→ **Task instructions**:
#1 In the passage on reptile skins, rewrite the part that opens with the words "From there the" and closes with "very different vocabulary.", substituting "workshop" for "tannery".
#2 According to the passage on reptile skins, why is a leather cord tied around the python's neck after the snake is filled with water? Answer in one to three sentences.

begin Provided passage

Pythons skinned alive and left to die in agony. Alligators killed with hammers and chisels. This is the truly shocking reality behind fashion's shameful new obsession:
At a slaughterhouse, deep in the Javanese jungle, blood-stained hands untie a wriggling sack and pull out a ten-foot long python.
The snake is stunned with a blow to the head from the back of a machete and a hose pipe expertly forced between its jaws. Next, the water is turned on and the reptile fills up — swelling like a balloon.
It will be left like that for ten minutes or so, a leather cord tied around its neck to prevent the liquid escaping.
Then its head is impaled on a meat hook, a couple of quick incisions follow, and the now-loosened skin peeled off with a series of brutal tugs - much like a rubber glove from a hand.
From there the skin will be sent to a tannery before being turned into luxury shoes or handbags. Finally, they will be snapped up by an army of pampered Western fashionistas desperate for the latest look and happy to pay thousands of pounds to get it.
Meanwhile, back in Indonesia, the python's peeled body is simply tossed on a pile of similarly stripped snakes. After a day or two of unimaginable agony it will die from the effects of shock or dehydration.
Barbaric, cruel, stomach turning - those are just a few of the words used by those who have witnessed snakes being skinned alive. But in Europe, the mention of reptile skin - be it snake, lizard, alligator or crocodile - draws a very different response and a very different vocabulary.
'Exotic skins are hot right now, there's a real buzz,' enthuses designer Roberto Cavalli, who has dressed Kate Moss to Sharon Stone.
'I love to use reptile skins because it excites me to take material that is seen as "wild" and mix it with a look that shouts glamour and sophistication.'
Sad to say, Cavalli is not alone in the fashion world in his attitude to the latest must-have 'fabric'. The European Union is the world's biggest importer of reptile skins.

end Provided passage
begin Data lines

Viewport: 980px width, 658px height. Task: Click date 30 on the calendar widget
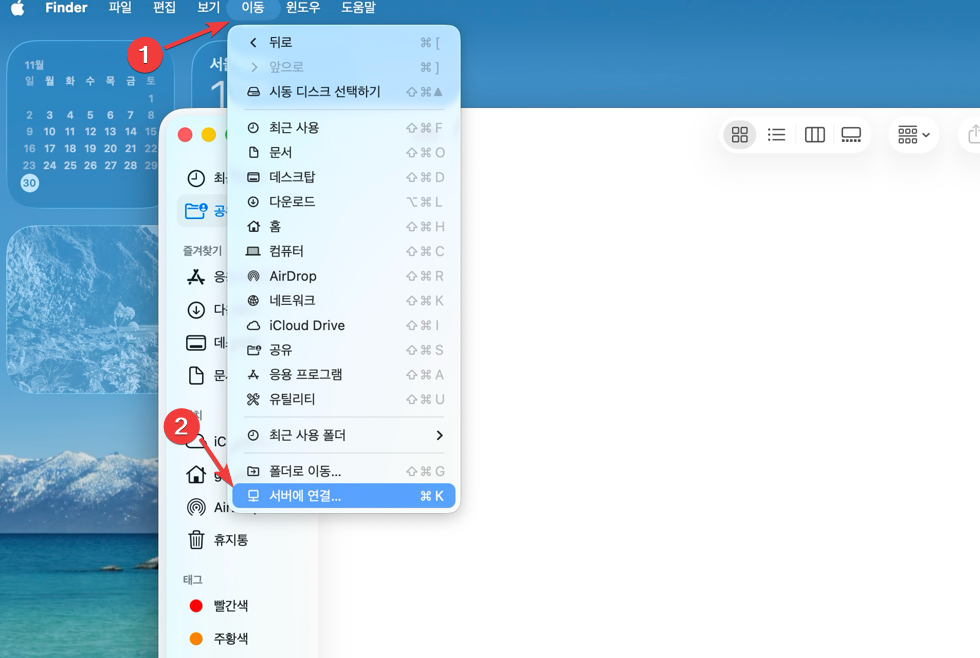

end Data lines

→ **Solutions below**:
#1
From there the skin will be sent to a workshop before being turned into luxury shoes or handbags. Finally, they will be snapped up by an army of pampered Western fashionistas desperate for the latest look and happy to pay thousands of pounds to get it.
Meanwhile, back in Indonesia, the python's peeled body is simply tossed on a pile of similarly stripped snakes. After a day or two of unimaginable agony it will die from the effects of shock or dehydration.
Barbaric, cruel, stomach turning - those are just a few of the words used by those who have witnessed snakes being skinned alive. But in Europe, the mention of reptile skin - be it snake, lizard, alligator or crocodile - draws a very different response and a very different vocabulary.

#2 The cord keeps the water from escaping. The snake is then left swollen with the liquid for about ten minutes.